# EXCERPTED PASSAGE:
=== Begin Enclosure ===

When I began re-reading these Diaries I realized how little I knew about the events of World War ll and what people in London in particular had to endure. I also learned the intimate revelations of a marriage with a glimpse into how women's roles at that time were very limited compared to my own and my daughter's opportunities. I think Ruby would be amazed at how different the lives of her great great granddaughters are today with their personal freedom and opportunities that were not dreamed of when she was young.

These journals are an interwoven combination of historical and personal facts recorded by a woman who lived through difficult times with both the hardships of war as well as the personal war she endured with her husband. The sheer terror and exhaustion Ruby felt as bombs fell for hours on end, night after night, is impossible for me to imagine enduring without having a complete mental breakdown.

While Ruby was trapped in a war, unable to leave either her environment or her marriage, she was a woman ahead of her time in her thinking. It appears that she was not able to share her real thoughts anywhere but in her Diary.

When I began the transcription of these diaries I posted them daily in a Blog. The reactions from readers from around the world inspired me to publish them in book form. People with the varied interests from genealogists, World War ll history buffs, women's history buffs, and history lovers in general, and educators have become engrossed by Ruby's first-hand experiences of the war described in the diaries. She was writing for herself alone, Ruby discusses her thoughts on politics, religion and marriage with raw honesty. Much of what she says would be considered politically incorrect today. Ruby's views about men and the war certainly would not have been accepted by anyone in the environment of her time and especially during the war. Her opinions, while written just for herself, are important. If we endited them out this material would lose much of its value.

=== End Enclosure ===

# DATASET ENTRIES:

=== Begin Enclosure ===

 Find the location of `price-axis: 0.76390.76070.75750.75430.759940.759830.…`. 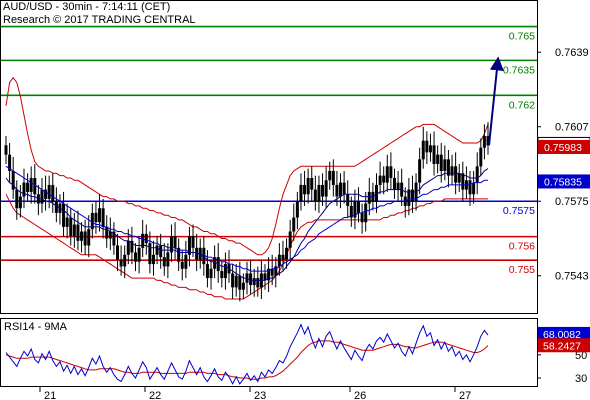

price-axis: 0.76390.76070.75750.75430.759940.759830.… is located at coordinates (564, 165).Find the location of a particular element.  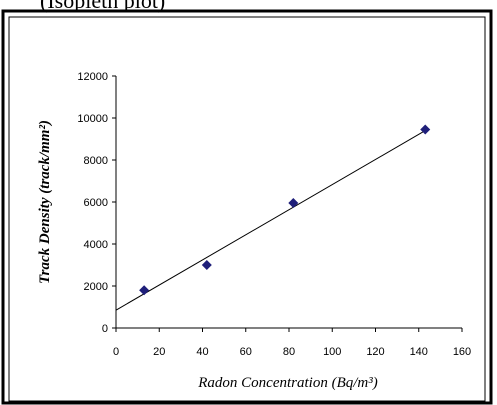

y-tick-label: 10000 is located at coordinates (92, 119).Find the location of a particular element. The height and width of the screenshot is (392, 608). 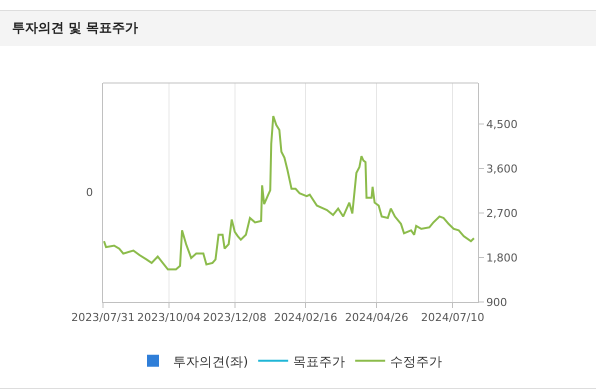

x-tick-label: 2024/02/16 is located at coordinates (306, 318).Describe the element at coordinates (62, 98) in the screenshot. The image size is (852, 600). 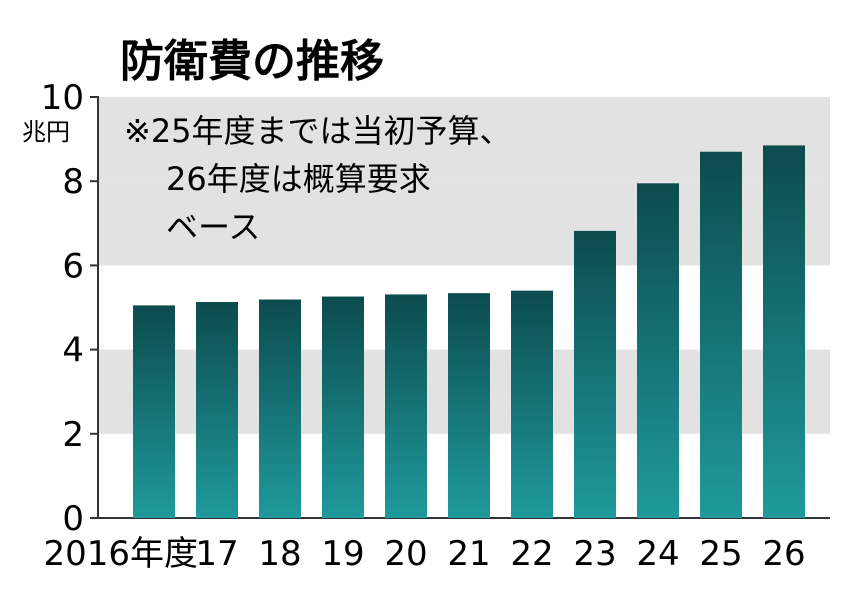
I see `y-tick-label: 10` at that location.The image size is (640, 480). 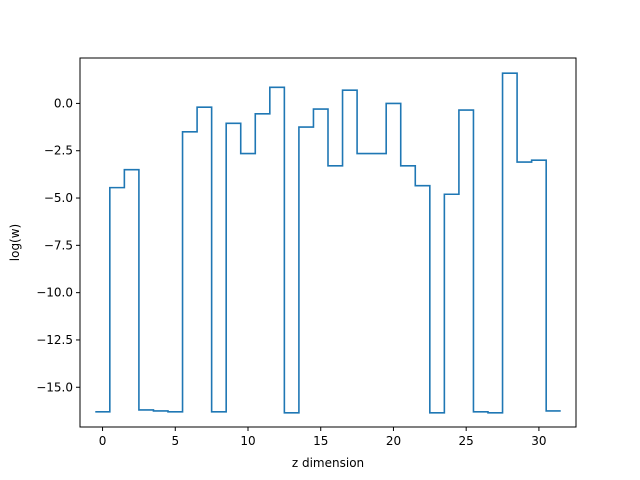 I want to click on y-tick-label: 0.0, so click(x=64, y=103).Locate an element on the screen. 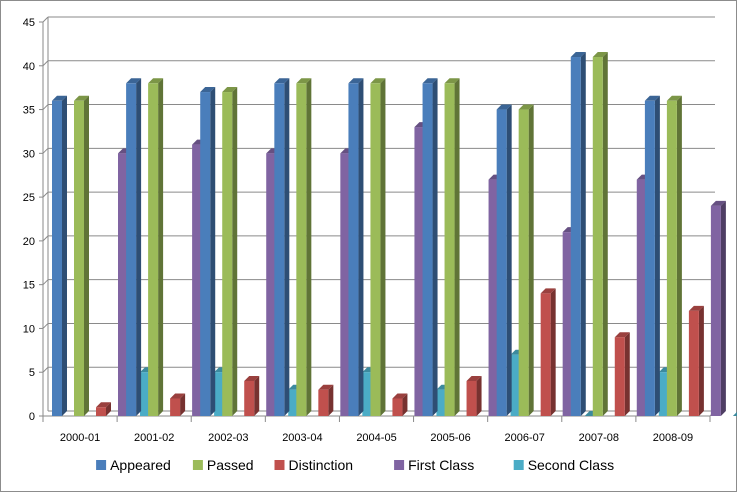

=== End Enclosure ===

# ACTIONS TO TAKE:
[A] Please write out the part of the introduction to Ruby's diaries from "These journals are" to "in her Diary.".
[B] According to the introduction to Ruby's diaries, what was done with the diaries each day once their transcription began?
[C] Using the introduction to Ruby's diaries, explain why the diaries were published in book form.
The rows are separate material and have no connection to the introduction to Ruby's diaries.

# ANSWERS GIVEN:
[A]
These journals are an interwoven combination of historical and personal facts recorded by a woman who lived through difficult times with both the hardships of war as well as the personal war she endured with her husband. The sheer terror and exhaustion Ruby felt as bombs fell for hours on end, night after night, is impossible for me to imagine enduring without having a complete mental breakdown.

While Ruby was trapped in a war, unable to leave either her environment or her marriage, she was a woman ahead of her time in her thinking. It appears that she was not able to share her real thoughts anywhere but in her Diary.

[B] They were posted daily in a blog.

[C] The diaries were first posted daily in a blog as they were transcribed. The reactions from readers around the world inspired the decision to publish them as a book.